### Problem to solve
Output exactly the lines below, starting with the line that has "Task: Click the log scrollbar up arrow" and going on through the line that has "The width and", both included, and no other lines.

------ Dataset entries

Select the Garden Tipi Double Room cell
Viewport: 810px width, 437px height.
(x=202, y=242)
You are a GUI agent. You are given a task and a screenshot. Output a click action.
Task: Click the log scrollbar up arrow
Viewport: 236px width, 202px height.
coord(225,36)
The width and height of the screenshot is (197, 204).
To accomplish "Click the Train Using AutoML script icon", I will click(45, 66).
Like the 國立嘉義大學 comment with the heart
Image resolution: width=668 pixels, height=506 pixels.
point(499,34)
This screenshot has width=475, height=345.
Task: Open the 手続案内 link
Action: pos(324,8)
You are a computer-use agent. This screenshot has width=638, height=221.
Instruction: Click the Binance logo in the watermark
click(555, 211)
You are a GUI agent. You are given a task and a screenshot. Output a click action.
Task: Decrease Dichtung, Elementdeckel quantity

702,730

------------
------ Dataset entries

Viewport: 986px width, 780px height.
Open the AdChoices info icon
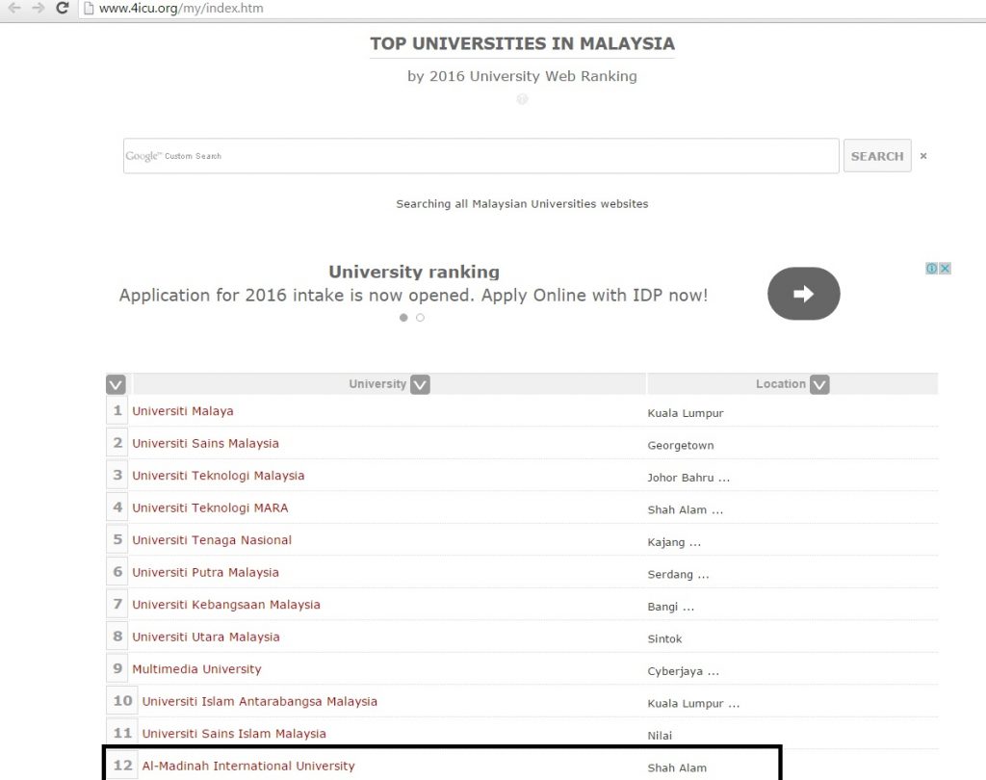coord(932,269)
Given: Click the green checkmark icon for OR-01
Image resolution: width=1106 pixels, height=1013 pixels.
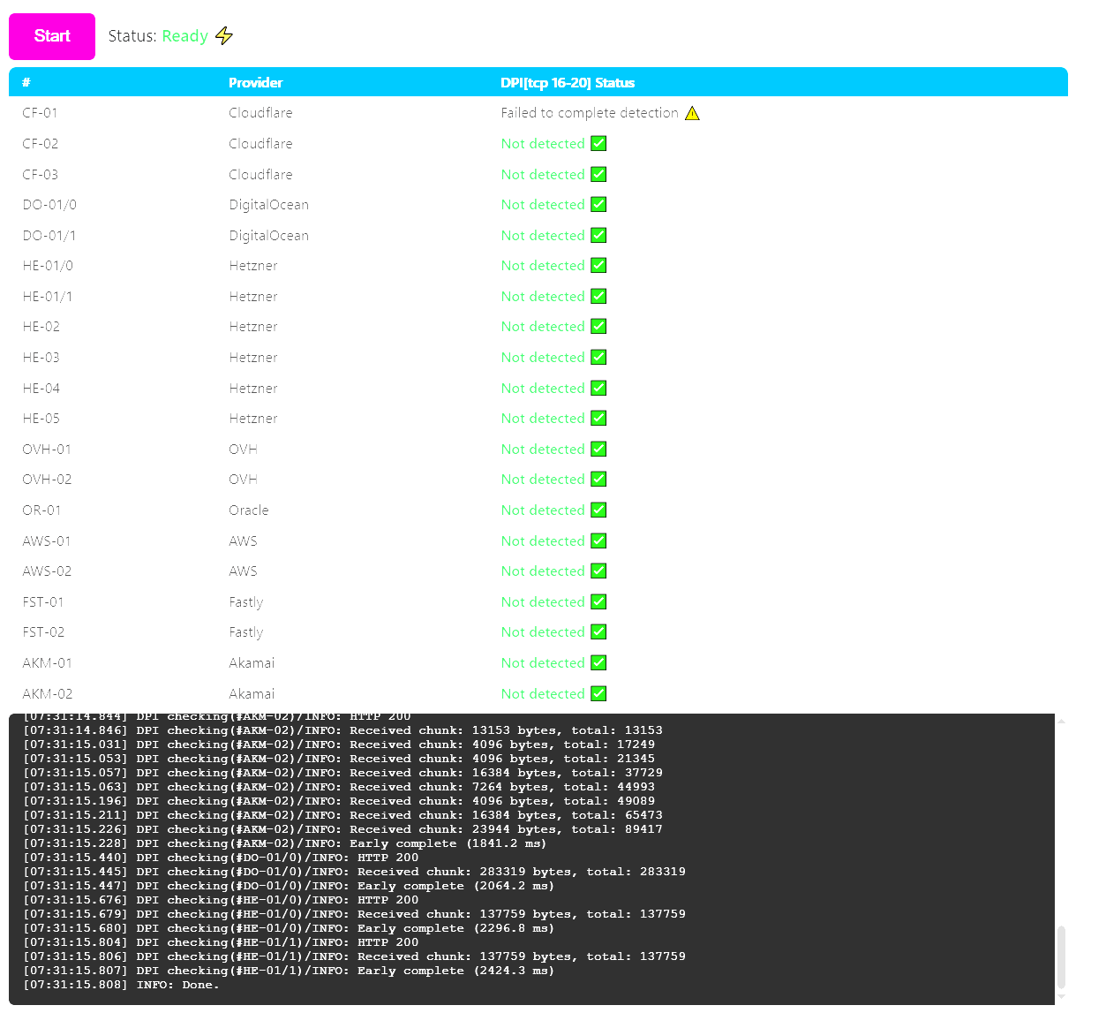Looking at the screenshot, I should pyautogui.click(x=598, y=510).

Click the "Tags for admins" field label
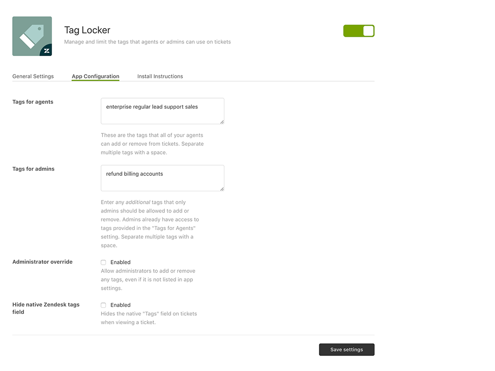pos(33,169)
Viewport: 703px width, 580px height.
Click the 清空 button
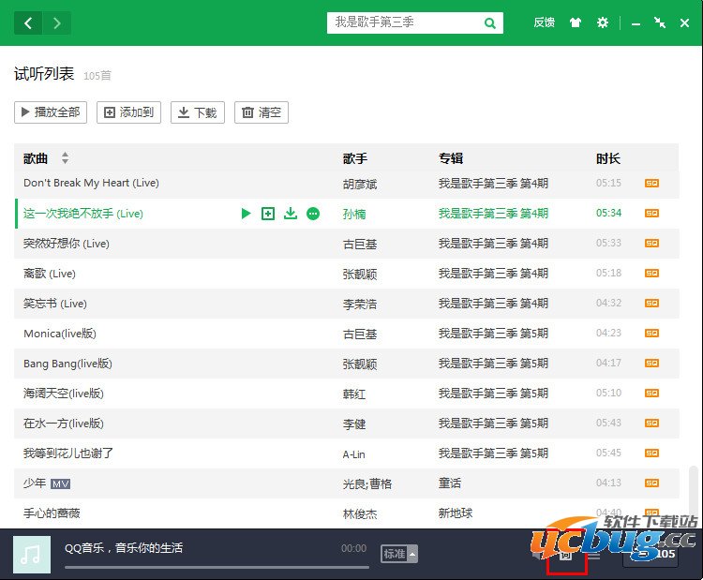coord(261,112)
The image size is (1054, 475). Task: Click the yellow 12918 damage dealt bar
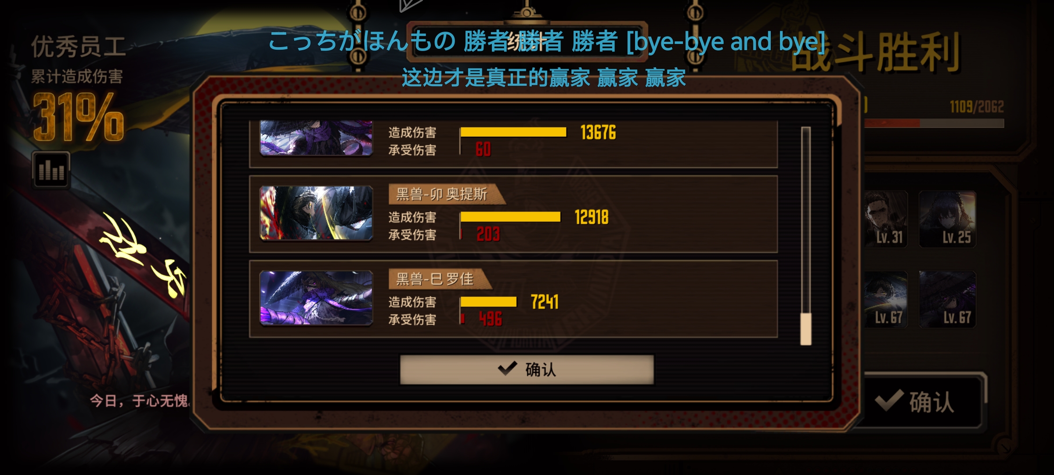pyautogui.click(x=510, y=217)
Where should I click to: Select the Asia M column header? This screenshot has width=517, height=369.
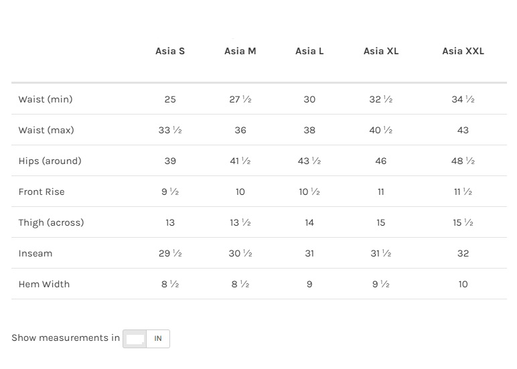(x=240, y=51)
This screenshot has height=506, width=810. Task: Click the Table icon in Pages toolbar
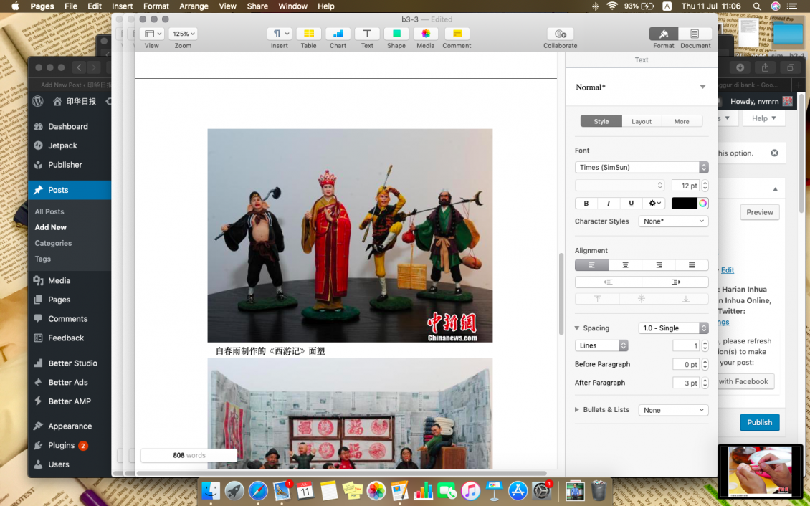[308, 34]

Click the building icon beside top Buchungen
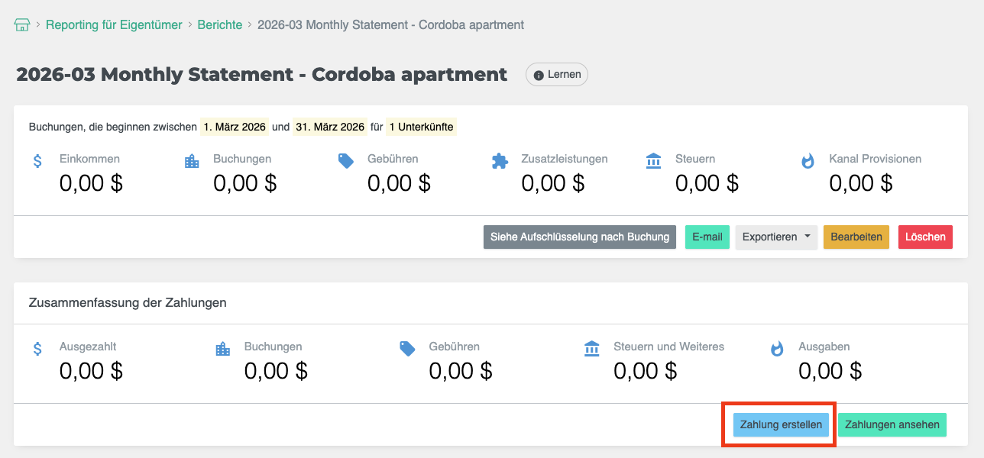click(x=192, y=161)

------------

### Answer to the problem
Task: Click the log scrollbar up arrow
Viewport: 236px width, 202px height.
coord(225,36)
The width and height of the screenshot is (197, 204).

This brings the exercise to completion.